● GIVEN DATA
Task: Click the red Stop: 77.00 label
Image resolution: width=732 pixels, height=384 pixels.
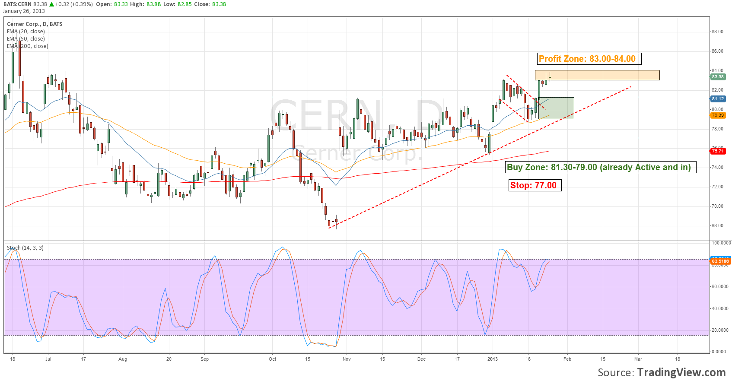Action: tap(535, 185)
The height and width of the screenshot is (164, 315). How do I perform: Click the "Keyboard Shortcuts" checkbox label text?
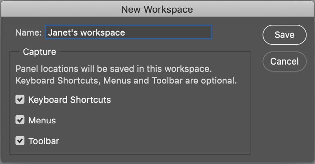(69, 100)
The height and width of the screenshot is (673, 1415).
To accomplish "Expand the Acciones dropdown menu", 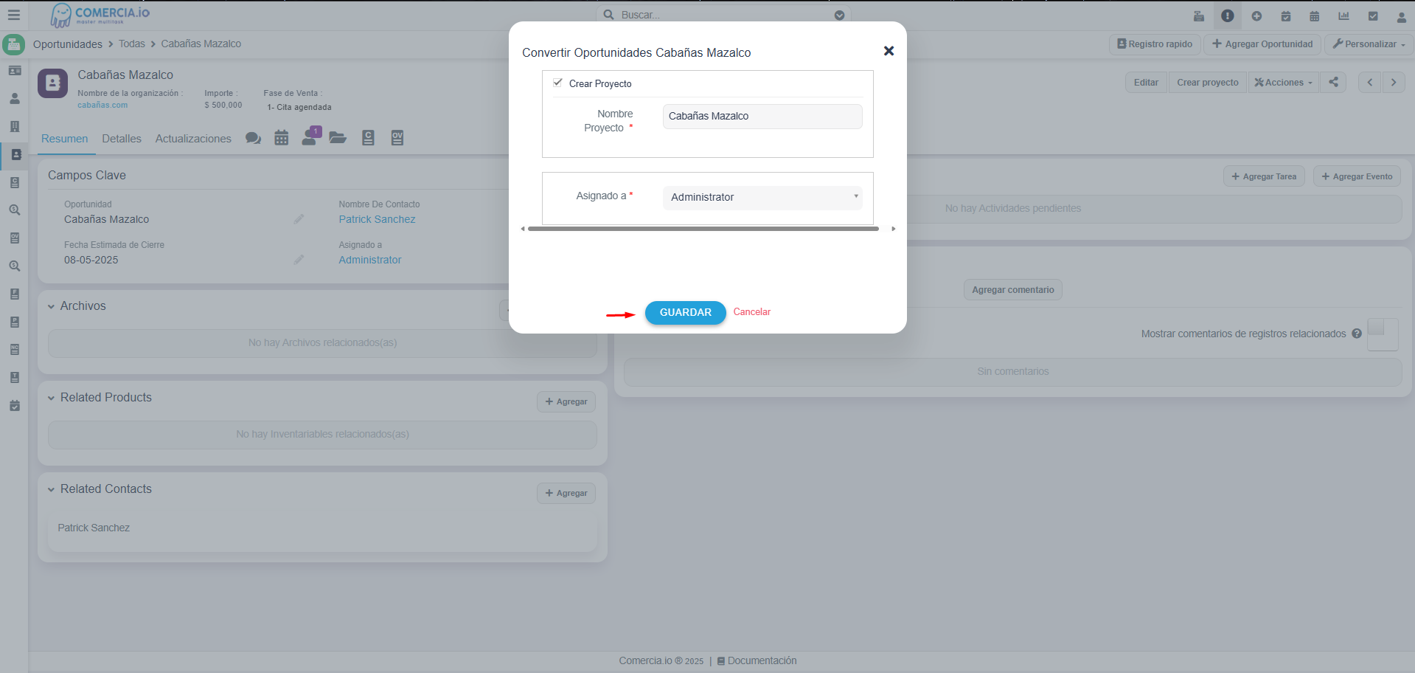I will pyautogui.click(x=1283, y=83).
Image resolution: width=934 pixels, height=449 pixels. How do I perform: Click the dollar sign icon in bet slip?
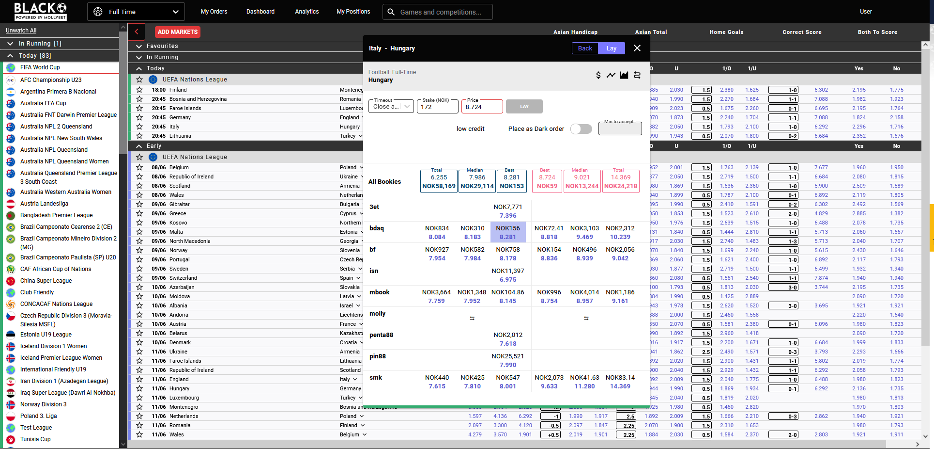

* * *

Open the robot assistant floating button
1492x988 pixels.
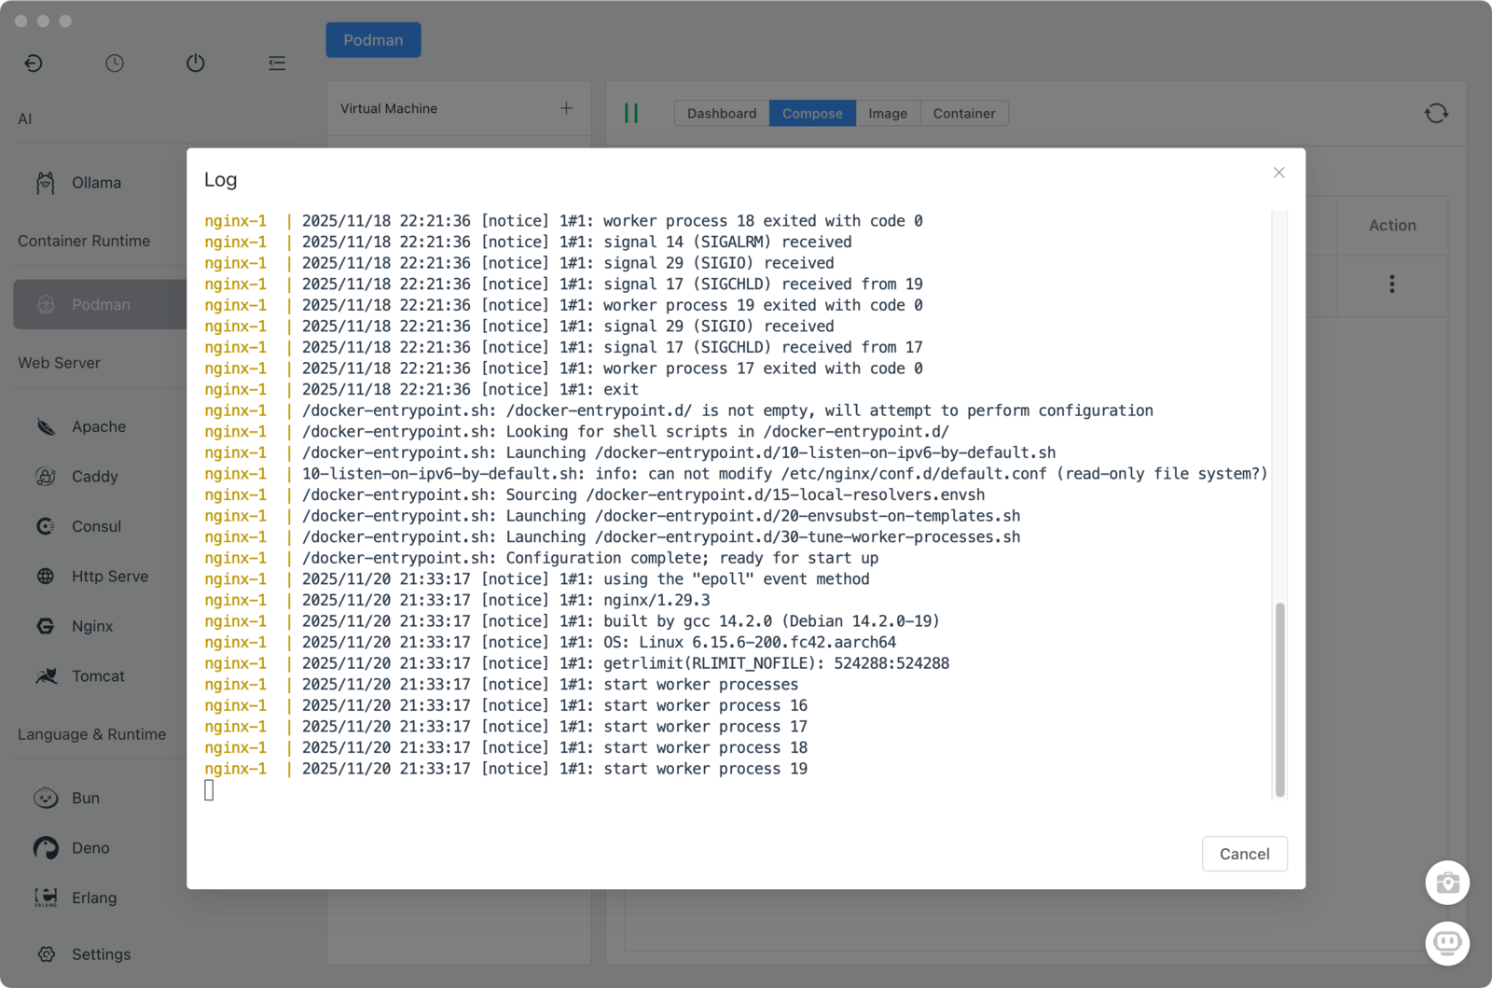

● PROBLEM TO SOLVE
Starting with the line that has "Task: Click the red Stop: 77.00 label" and going on through the line that has "The height and width of the screenshot is (673, 1415).", transcribe the records above exactly, but skip the pictures.

● PROBLEM SOLUTION
Task: Click the red Stop: 77.00 label
Image resolution: width=732 pixels, height=384 pixels.
Action: tap(535, 185)
The height and width of the screenshot is (164, 315). How do I perform: Click the "Keyboard Shortcuts" checkbox label text?
(69, 100)
The height and width of the screenshot is (673, 1415).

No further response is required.